**PROVIDED TEXT**
──────
Job 19:15
 Job 19:15 
New International Version (©2011)
My guests and my female servants count me a foreigner; they look on me as on a stranger.

New Living Translation (©2007)
My servants and maids consider me a stranger. I am like a foreigner to them.

English Standard Version (©2001)
The guests in my house and my maidservants count me as a stranger; I have become a foreigner in their eyes.

New American Standard Bible (©1995)
"Those who live in my house and my maids consider me a stranger. I am a foreigner in their sight.

King James Bible (Cambridge Ed.)
They that dwell in mine house, and my maids, count me for a stranger: I am an alien in their sight.

Holman Christian Standard Bible (©2009)
My house guests and female servants regard me as a stranger; I am a foreigner in their sight.

International Standard Version (©2012)
Those who live in my house— and my maidservants, too!— treat me like a stranger; they think I'm a foreigner.

NET Bible (©2006)
My guests and my servant girls consider me a stranger; I am a foreigner in their eyes.

GOD'S WORD® Translation (©1995)
My female slaves consider me to be a stranger. I am like a foreigner to them.

King James 2000 Bible (©2003)
They that dwell in my house, and my maidservants, count me as a stranger: I am an alien in their sight.

American King James Version
They that dwell in my house, and my maids, count me for a stranger: I am an alien in their sight.

American Standard Version
They that dwell in my house, and my maids, count me for a stranger; I am an alien in their sight.

Douay-Rheims Bible
They that dwelt in my house, and my maidservants have counted me a stranger, and I have been like an alien in their eyes.
──────
**DATASET ENTRIES**
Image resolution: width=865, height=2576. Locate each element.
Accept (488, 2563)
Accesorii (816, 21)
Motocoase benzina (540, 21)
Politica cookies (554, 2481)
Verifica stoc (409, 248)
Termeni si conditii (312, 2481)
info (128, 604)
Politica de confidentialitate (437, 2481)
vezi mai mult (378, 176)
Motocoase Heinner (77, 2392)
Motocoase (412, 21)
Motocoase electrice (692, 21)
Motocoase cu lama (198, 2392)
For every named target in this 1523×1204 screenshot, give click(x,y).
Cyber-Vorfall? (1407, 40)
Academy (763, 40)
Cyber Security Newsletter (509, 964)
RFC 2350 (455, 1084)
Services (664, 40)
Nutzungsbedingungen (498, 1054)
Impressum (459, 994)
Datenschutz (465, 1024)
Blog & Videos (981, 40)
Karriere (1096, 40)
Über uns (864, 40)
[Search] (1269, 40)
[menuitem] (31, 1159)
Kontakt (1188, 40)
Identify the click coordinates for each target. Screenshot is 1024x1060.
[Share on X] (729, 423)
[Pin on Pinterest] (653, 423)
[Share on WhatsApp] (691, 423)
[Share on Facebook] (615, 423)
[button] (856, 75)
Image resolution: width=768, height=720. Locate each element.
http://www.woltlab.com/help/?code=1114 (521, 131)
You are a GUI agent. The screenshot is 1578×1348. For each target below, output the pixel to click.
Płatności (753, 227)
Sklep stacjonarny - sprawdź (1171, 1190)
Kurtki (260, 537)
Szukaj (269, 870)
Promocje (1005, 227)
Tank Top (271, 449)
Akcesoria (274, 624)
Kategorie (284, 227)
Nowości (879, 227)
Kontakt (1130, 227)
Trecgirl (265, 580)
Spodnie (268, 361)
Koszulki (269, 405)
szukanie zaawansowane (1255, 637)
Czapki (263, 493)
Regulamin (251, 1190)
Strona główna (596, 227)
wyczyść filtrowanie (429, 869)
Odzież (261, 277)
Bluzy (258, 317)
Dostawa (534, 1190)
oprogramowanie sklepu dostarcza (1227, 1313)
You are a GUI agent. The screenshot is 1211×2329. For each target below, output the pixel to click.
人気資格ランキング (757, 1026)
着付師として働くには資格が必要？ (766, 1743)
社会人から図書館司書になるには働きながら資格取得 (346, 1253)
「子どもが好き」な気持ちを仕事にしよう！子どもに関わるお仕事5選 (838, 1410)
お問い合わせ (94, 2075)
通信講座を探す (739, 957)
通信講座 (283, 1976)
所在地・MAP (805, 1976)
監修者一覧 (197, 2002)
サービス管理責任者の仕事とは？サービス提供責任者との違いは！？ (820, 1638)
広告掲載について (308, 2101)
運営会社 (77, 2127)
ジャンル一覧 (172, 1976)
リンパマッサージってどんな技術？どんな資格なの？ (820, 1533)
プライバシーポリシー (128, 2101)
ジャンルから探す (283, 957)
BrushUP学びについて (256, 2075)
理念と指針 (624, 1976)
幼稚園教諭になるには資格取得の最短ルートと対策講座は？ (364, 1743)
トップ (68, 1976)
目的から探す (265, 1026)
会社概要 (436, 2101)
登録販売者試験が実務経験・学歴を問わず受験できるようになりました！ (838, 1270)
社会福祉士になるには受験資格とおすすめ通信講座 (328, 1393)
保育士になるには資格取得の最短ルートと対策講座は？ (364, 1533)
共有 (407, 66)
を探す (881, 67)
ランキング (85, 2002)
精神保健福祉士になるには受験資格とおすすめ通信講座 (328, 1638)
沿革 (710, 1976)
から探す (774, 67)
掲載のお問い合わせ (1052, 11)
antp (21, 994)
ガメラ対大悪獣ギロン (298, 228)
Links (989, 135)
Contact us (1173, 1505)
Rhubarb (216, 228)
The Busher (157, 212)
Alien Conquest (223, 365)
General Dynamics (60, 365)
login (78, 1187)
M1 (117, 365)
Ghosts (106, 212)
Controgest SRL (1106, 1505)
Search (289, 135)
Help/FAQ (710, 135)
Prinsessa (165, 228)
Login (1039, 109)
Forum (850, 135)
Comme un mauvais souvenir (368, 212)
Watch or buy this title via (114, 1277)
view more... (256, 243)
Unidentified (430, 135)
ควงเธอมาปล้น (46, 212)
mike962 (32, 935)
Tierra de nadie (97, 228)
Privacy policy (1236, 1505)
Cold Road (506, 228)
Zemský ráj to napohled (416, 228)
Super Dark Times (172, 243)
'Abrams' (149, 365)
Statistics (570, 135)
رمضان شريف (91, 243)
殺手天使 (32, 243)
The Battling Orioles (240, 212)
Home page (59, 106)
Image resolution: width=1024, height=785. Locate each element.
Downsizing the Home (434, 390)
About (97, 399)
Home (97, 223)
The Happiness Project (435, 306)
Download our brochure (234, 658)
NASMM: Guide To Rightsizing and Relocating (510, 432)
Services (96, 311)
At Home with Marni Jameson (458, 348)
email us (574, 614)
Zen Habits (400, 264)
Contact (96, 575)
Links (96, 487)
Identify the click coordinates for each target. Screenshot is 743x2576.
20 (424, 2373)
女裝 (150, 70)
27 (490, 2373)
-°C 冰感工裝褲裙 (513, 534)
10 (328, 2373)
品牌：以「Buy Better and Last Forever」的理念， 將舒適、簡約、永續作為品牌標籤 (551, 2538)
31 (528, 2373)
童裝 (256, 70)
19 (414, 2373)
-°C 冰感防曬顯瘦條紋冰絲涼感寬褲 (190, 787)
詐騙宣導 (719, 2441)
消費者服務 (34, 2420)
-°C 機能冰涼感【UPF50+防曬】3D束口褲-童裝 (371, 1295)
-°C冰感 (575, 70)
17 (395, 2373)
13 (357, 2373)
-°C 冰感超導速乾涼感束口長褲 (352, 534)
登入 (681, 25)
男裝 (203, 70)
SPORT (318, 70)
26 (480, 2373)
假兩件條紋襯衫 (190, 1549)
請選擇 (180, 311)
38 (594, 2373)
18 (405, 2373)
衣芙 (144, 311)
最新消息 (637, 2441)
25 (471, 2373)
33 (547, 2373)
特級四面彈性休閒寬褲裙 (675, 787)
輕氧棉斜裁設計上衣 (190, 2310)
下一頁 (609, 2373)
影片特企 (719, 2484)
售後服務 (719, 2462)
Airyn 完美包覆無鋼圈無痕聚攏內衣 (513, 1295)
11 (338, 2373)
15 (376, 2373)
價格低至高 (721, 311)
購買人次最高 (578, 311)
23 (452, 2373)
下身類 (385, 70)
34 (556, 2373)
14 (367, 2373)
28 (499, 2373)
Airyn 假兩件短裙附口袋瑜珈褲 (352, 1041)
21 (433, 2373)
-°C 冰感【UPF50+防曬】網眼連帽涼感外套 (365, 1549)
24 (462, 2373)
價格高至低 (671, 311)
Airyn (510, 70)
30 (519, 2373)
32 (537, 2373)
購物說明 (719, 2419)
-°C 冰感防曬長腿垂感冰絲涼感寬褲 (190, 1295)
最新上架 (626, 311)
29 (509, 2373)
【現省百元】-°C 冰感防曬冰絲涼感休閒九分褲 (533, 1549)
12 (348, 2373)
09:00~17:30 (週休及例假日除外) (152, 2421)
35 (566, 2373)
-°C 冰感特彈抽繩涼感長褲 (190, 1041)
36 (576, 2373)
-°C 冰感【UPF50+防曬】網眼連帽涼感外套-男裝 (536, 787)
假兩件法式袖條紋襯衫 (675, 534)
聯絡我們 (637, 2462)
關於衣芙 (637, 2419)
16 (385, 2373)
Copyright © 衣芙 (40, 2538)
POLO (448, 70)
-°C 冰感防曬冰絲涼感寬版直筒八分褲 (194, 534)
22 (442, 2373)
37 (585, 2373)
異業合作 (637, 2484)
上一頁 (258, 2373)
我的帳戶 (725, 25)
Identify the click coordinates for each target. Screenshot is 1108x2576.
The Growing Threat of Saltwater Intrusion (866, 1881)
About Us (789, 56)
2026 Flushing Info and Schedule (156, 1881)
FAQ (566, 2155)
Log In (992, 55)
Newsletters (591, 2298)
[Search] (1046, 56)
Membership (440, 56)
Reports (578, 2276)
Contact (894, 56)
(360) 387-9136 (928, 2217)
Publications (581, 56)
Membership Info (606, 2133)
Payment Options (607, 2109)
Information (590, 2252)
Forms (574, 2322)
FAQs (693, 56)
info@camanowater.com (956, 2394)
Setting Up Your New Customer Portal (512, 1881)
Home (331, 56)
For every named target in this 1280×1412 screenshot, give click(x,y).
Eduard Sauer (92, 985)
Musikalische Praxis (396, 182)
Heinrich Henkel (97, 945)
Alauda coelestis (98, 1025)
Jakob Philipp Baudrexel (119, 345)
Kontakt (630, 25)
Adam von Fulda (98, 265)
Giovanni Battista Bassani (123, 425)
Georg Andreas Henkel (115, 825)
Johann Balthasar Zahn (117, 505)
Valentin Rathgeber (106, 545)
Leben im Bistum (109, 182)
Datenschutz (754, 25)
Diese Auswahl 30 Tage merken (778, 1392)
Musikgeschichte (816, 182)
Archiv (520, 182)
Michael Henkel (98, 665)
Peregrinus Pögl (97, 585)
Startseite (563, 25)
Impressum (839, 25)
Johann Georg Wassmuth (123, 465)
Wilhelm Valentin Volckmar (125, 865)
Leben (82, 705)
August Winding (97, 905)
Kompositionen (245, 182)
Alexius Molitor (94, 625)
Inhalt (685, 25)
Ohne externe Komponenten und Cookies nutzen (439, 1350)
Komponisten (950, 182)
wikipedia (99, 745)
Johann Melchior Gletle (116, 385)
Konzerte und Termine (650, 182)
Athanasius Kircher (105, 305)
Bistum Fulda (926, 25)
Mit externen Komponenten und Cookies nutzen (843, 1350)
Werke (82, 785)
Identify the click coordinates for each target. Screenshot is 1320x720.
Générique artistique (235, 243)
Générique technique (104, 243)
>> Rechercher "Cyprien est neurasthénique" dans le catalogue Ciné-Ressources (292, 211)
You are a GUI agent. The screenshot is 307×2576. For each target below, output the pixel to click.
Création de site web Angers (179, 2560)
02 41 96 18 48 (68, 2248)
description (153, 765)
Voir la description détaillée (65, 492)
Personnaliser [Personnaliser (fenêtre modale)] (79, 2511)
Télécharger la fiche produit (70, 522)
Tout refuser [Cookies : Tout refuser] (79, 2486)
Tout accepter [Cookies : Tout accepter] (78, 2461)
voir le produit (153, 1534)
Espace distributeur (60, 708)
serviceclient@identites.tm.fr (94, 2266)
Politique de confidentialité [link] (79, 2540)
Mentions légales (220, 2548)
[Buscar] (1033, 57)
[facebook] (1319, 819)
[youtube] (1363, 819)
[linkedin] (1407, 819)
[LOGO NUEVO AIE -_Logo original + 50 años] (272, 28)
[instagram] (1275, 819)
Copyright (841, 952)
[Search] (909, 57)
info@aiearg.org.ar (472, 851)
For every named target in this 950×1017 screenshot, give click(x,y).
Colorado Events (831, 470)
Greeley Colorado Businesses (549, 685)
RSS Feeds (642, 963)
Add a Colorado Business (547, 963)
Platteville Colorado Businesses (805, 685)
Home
──────
**ASSIGNED TASK**
In the Job 19:15 listing, restate the verse that begins "They that dwelt in my house" more briefly, keeping its main facts. The rows come from a separate source.

**SOLUTION TO THE PROBLEM**
The household residents and maidservants have treated me as a stranger, an alien in their eyes.